Comentário: em Direito o ônus da prova é de quem alega. Se o eminente escritor puder provar, etimologica e antropologicamente que a Umbanda é herdeira direta dos cultos bantos, eu vou procurar o Terreiro de Candomblé mais próximo e me recolher à camarinha.

Mas o que fundamentalmente distingue a umbanda é o culto aos pretos-velhos, que não existem no candomblé. E esses pretos-velhos são representações de espíritos familiares bantos, da área de Angola, Congo e Moçambique (África centro-ocidental e oriental), daí seus nomes: Vovó Conga, Pai Joaquim de Angola, Tia Maria Rebolo, Pai Joaquim de Aruanda. O candomblé vem do Benin, da Nigéria, da África ocidental..

Comentário: Engraçado, não conheço nenhum tipo de culto à Caboclos, Crianças e Exus dentro dos Cultos de Nação. Talvez no Candomblé que o Sr. Nei Lopes praticou, havia por lá um monte de "catiços", incluso boiadeiros, marinheiros, ciganos e tudo mais. Pelo jeito existem mais coisas que distinguem a Umbanda do Candomblé.

Folha- Como o sr. se define sob o ponto de vista religioso?

Lopes - Minha mãe recebia uma preta-velha, mas não era umbandista. Nós tínhamos lá em casa nosso culto doméstico. Hoje eu cultuo orixás. Mas não sou candomblecista, como aliás já fui. Eu me dedico à forma de culto que em Cuba se conhece como santeria, que inclusive já tem muitos adeptos no Brasil. E cultuo esses orixás na minha casa. A definição, então, não é fácil. E por isso eu proponho que o IBGE inclua tudo na rubrica "religião africana", ou "religião de matriz africana", onde a umbanda, por ser cada vez mais sincrética, talvez já não caiba mais.

Comentário: acredito que o Sr. Nei Lopes deveria falar somente do que conhece e vivenciou, ou seja, Candomblé e Santeria. Como ele nunca foi umbandista, acredito que não deva falar do que não conhece. Não entendo esta insistência do pessoal da Nação em querer, por toda a lei, que a Umbanda seja uma "filha caçula", um "sub-produto" do Candomblé.

→ **Dados de origem**:
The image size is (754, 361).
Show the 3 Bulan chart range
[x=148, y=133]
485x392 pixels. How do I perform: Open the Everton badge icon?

→ **Tarefa do exercício**:
Indique se cada afirmação abaixo concorda com o texto dado. Responda sim ou não e cite literalmente as palavras do texto que decidem.
1. Os pretos-velhos não existem no candomblé.
2. Lopes diz que hoje é candomblecista.
3. Lopes diz que cultua os orixás na própria casa.

→ **Resposta completa**:
1. Sim: "o culto aos pretos-velhos, que não existem no candomblé".
2. Não: "Mas não sou candomblecista, como aliás já fui."
3. Sim: "E cultuo esses orixás na minha casa."